● **Work item**
The answer must be every line from the entries below that contains "computer".

Saved entries
((

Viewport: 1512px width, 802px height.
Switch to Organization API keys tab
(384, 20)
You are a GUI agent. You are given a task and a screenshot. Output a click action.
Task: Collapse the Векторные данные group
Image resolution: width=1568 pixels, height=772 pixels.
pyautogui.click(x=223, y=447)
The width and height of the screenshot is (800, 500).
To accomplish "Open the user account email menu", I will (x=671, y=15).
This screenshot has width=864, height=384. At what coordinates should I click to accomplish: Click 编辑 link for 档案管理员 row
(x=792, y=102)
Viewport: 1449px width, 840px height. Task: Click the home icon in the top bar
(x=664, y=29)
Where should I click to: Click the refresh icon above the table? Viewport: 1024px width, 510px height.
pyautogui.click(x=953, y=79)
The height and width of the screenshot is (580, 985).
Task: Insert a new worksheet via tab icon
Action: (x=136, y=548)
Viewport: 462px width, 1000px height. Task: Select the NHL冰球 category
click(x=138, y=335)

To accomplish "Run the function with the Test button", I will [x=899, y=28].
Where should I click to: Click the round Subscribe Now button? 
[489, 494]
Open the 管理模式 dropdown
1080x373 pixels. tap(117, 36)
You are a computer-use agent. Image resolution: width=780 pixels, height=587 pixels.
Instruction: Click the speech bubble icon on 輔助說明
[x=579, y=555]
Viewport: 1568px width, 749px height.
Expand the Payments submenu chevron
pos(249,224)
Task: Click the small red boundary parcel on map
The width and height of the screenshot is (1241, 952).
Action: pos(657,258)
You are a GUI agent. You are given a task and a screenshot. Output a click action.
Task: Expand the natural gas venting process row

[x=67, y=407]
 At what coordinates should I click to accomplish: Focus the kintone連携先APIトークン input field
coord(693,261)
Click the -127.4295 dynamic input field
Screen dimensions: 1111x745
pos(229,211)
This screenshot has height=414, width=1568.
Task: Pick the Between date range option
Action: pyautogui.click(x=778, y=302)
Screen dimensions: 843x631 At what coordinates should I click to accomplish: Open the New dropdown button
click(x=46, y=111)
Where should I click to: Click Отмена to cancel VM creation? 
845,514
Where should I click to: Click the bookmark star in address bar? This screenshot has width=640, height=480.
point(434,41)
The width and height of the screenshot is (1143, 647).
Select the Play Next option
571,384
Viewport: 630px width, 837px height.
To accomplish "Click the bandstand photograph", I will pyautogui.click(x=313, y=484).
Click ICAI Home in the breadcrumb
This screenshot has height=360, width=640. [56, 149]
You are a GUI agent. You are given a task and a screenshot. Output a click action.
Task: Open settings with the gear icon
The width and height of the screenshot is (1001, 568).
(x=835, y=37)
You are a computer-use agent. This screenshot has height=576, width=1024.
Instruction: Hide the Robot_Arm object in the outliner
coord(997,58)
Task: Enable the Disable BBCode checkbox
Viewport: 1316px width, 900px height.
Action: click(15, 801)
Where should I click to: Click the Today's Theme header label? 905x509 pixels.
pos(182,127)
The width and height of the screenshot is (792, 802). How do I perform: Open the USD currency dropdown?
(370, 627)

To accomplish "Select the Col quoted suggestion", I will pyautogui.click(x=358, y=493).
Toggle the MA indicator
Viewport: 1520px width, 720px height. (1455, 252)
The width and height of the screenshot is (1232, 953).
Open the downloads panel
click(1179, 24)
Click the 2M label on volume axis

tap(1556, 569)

))

● **Expected answer**
You are a computer-use agent. Image resolution: width=780 pixels, height=587 pixels.
You are a computer-use agent. This screenshot has height=576, width=1024.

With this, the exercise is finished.